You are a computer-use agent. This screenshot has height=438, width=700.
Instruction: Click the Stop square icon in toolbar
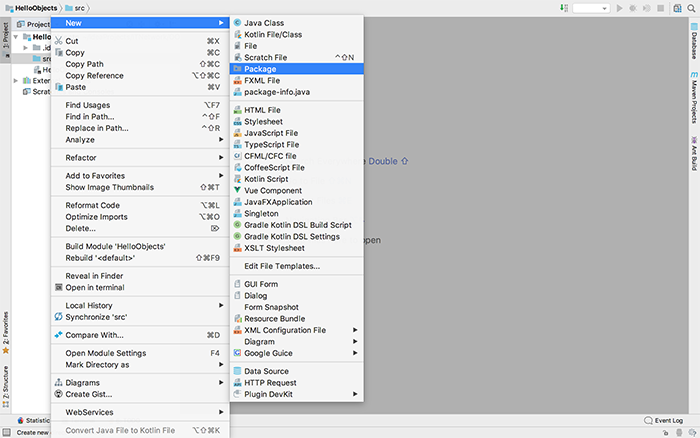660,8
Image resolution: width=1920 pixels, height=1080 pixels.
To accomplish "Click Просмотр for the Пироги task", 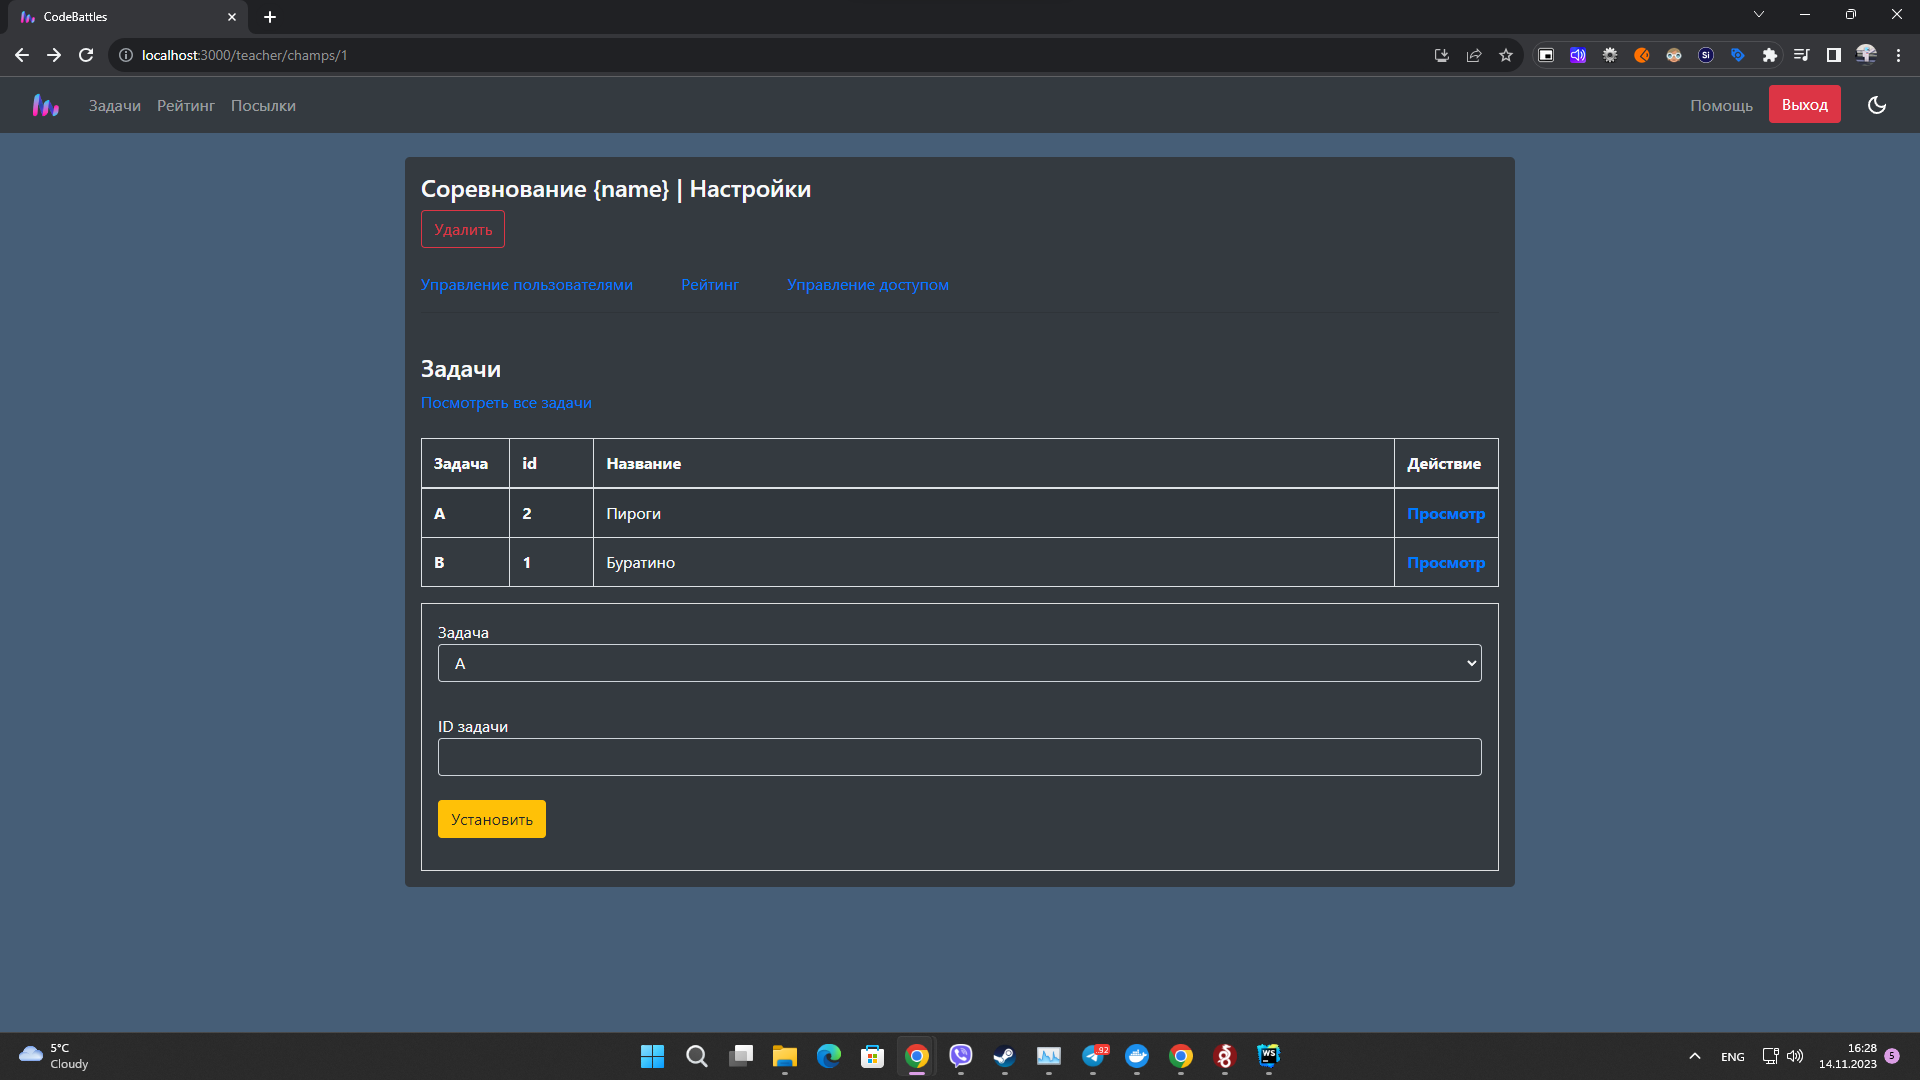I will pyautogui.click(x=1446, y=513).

### What you will do
Your answer should be a single number: how many lines of the material above include "height".

### Answer section
2